Il decollo del romanzo, dunque; o meglio, un decollo in una storia iniziata molti secoli prima, e che vedrà molti altri momenti di rapida crescita. A seguire il romanzo inglese dal 1710 al 1850, ad esempio (fig. 2), tre fasi distinte emergono chiaramente dal continuum storico, ognuna divisa a sua volta in un primo momento di crescita rapida, e un secondo periodo di stabilizzazione.
Figura 2. Il romanzo in Gran Bretagna, 1710-1850.
Numero di nuovi titoli per anno, media quinquennale.
Fonti: W. H. McBurney, A Check List of English Prose Fiction, 1700-1739 cit; J. C. Beasley, The Novels of the 1740s cit.; J. Raven, British Fiction 1750-1770 cit.; P. Garside, J. Raven e R. Schöwerling (a cura di), The English Novel 1770-1829: A Bibliographical Survey of Prose Fiction Published in the British Isles, 2 voll., Oxford University Press, Oxford 2000; A. Block, The English novel, 1740-1850, Dawsons, London 1961.

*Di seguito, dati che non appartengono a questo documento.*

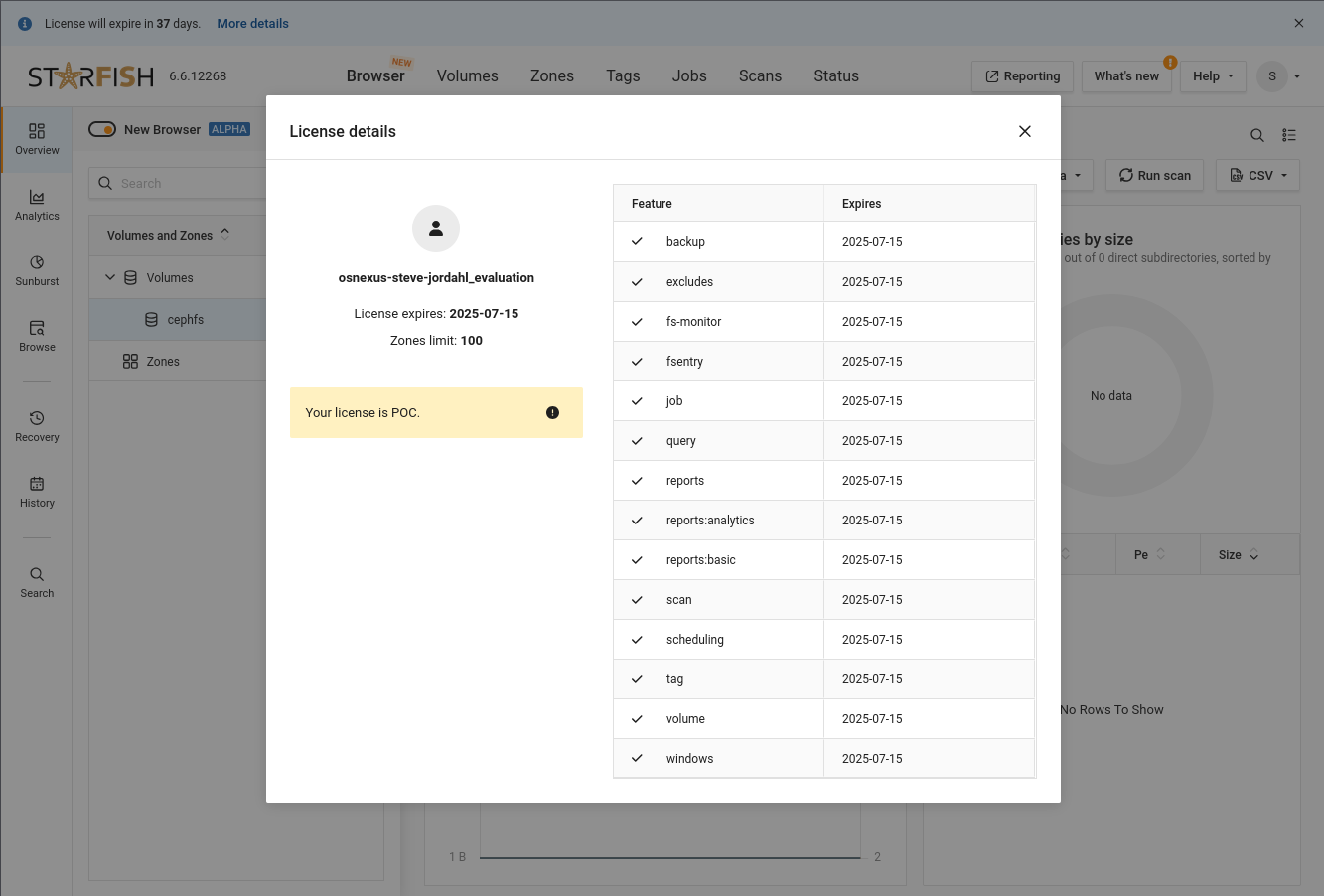Open the CSV export dropdown

click(x=1257, y=176)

La prima fase, dal 1720 al 1770, inizia con l’accelerazione del 1720-40, appena descritta, dopo la quale il romanzo consolida le proprie posizioni, e diventa un dato costante del sistema culturale. Nella seconda fase, che va dal 1770 fin verso il 1820, l’impennata di fine secolo produce invece un effetto diverso. Fino a quel momento, alla lettura «estensiva» che è tipica del romanzo – leggere molti libri, una volta sola, e in modo un po’ distratto, invece che pochi libri, spesso, e con attenzione (come era per la lettura «intensiva» dei testi devozionali) – alla lettura estensiva, dicevo, non potevano mai del tutto bastare le novità dell’anno in corso, e i lettori erano dunque costretti a cercare altrove buona parte del proprio entertainment: ristampe di vecchi best-seller, riduzioni, libri stranieri, qualche classico, e anche quei pochi testi pervenuti in un modo o nell’altro dall’antichità. Il mercato del romanzo era insomma un luogo dove il passato, remoto e recente, aveva ancora un peso notevole. Ma quando il numero delle novità annuali raddoppia rispetto alla fase precedente – saranno 80 nel 1788; 91 nel 1796; 111 nel 1808 – la popolarità dei vecchi libri crolla di colpo3, e il pubblico romanzesco può volgersi risolutamente (e per sempre) verso la stagione corrente. In questi decenni, il romanzo diventa insomma davvero la forma del presente, come fu subito chiaro ai grandi romantici tedeschi: ma lo diventa, credo, non solo grazie al Meister del famoso aforisma di Schlegel4, bensí anche in virtú di questo sotteraneo, e perfino banale processo di crescita quantitativa.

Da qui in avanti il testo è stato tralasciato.